▶ [PASSAGE SHOWN]:
Dmitry Solovyov / NBC News
A crowd of Chinese evacuees from Libya line up at the Malta International Airport to fly back to China Thursday.
By Martin Fletcher, NBC News Correspondent
VALLETTA, Malta – How things have changed. When the 2004 tsunami hit the Indian Ocean, America sent the Seventh Fleet of the U.S. Navy to help evacuees. China sent a cargo ship.
Now to evacuate American workers from the crisis in Libya, America sent a chartered ferry too small to ride the rough seas of the Mediterranean.
China chartered a giant ocean cruise ship, 20 civilian aircraft, four military aircraft and moved 35,860 of its citizens out of danger in Libya as of Wednesday, within a week of starting the process, according to the Chinese foreign minister.
I’m thinking of the comparison as I wait for my plane in Malta, one of the evacuation hubs. Lined up in complete silence and total order are hundreds of Chinese workers wearing red caps, obeying ladies holding up red and yellow Chinese flags like any tour group at the Vatican. They follow instructions, wait in long lines, and shuffle forward when told. On command, a long single file strides through the concourse like an unstoppable column of ants. I am reminded of the 1927 German movie Metropolis.
What a difference. Not one is wearing headphones or playing with a telephone or digital device. They are all slim and fit, no sign of impending obesity. Their bags are bound with cellophane. Some are still in their orange work suits and carrying orange hardhats. They were working in Libya’s oil, rail, construction and telecommunications industries.
Dmitry Solovyov / NBC News
Chinese evacuees from Libya line up at the Malta International Airport Thursday.
China’s government chartered a fleet of planes to carry them to Shanghai. Quietly, effectively, without fuss, China is evacuating all its workers to safety. It is the silent contract between state and worker: You work abroad, we’ll look after you.
China’s People’s Daily boasted that it was the “largest and most complicated overseas evacuation ever conducted by the Chinese government.” And China’s foreign minister gave credit for the speedy and efficient evacuation to “China's peaceful foreign policy, which makes China a popular country in the community of nations.”
There are an estimated 50,000 Chinese workers in Nigeria, 35,000 in Sudan, 40,000 in Zambia, 30,000 in Angola, 20,000 in Algeria and thousands more dotted around the African continent. They are the face of Chinese industry, investment, diplomacy and eventually, power.

▶ [RECORD EXTRACTS]:
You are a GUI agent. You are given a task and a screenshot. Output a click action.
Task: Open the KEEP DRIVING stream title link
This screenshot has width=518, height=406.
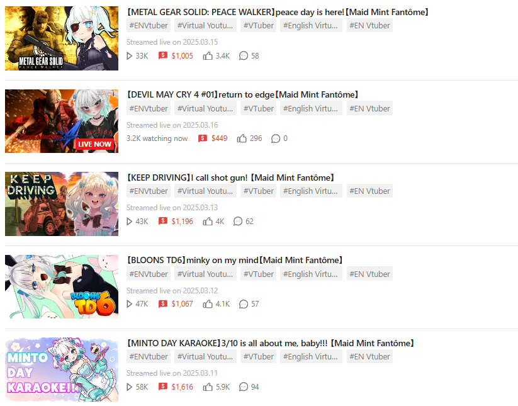coord(230,178)
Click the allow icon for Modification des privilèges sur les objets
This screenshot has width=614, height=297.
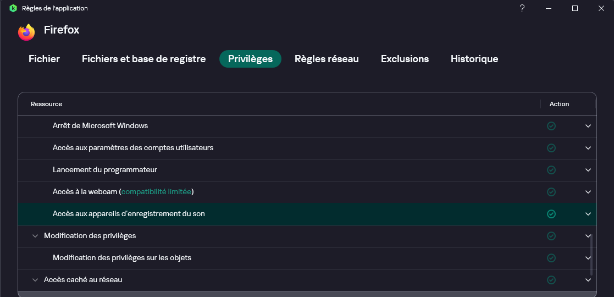[x=551, y=258]
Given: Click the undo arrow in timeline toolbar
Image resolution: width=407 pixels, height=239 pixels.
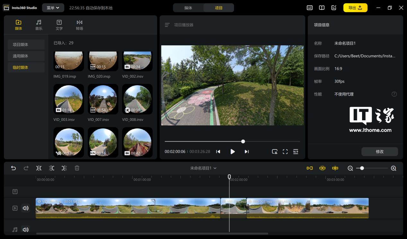Looking at the screenshot, I should [x=13, y=168].
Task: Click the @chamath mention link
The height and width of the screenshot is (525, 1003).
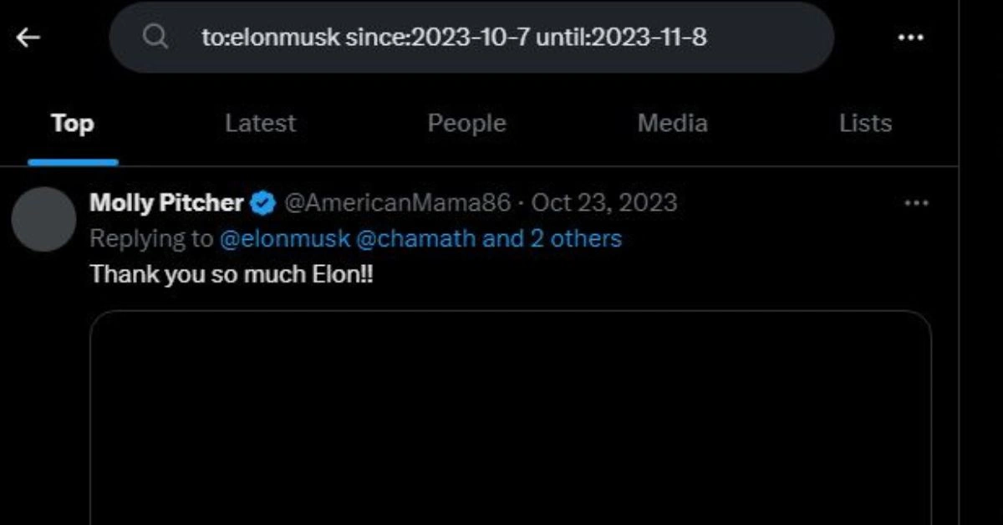Action: tap(415, 239)
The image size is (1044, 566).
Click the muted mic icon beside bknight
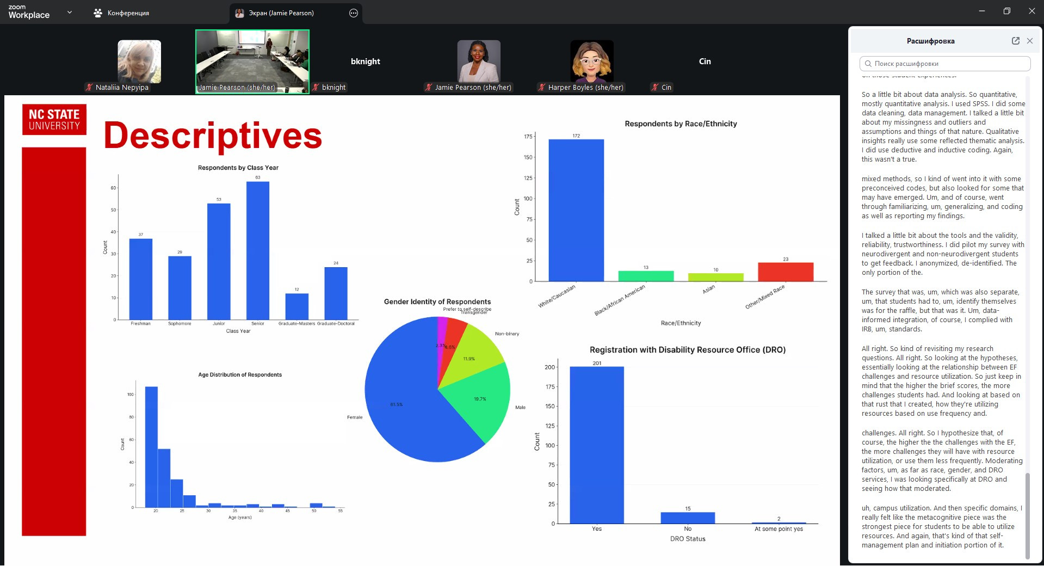(x=316, y=88)
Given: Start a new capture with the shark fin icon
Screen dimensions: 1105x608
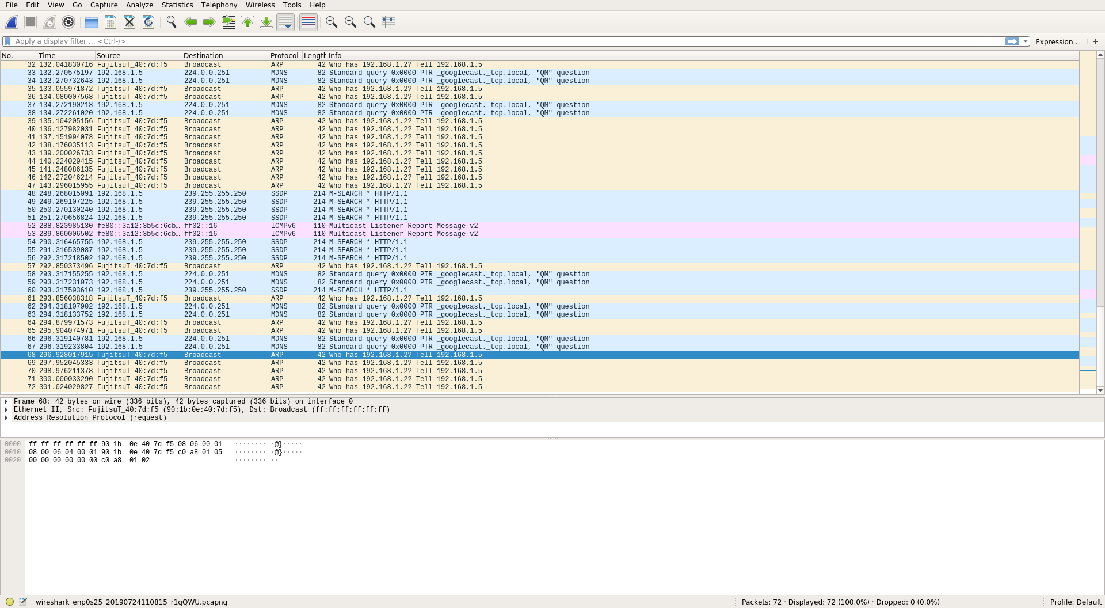Looking at the screenshot, I should [x=12, y=22].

▶ [WHAT THE TASK REQUIRES]: According to the article on China's evacuation of its workers from Libya, how many Chinese citizens had been moved out of Libya as of Wednesday?

▶ [EXERCISE SOLUTION]: 35,860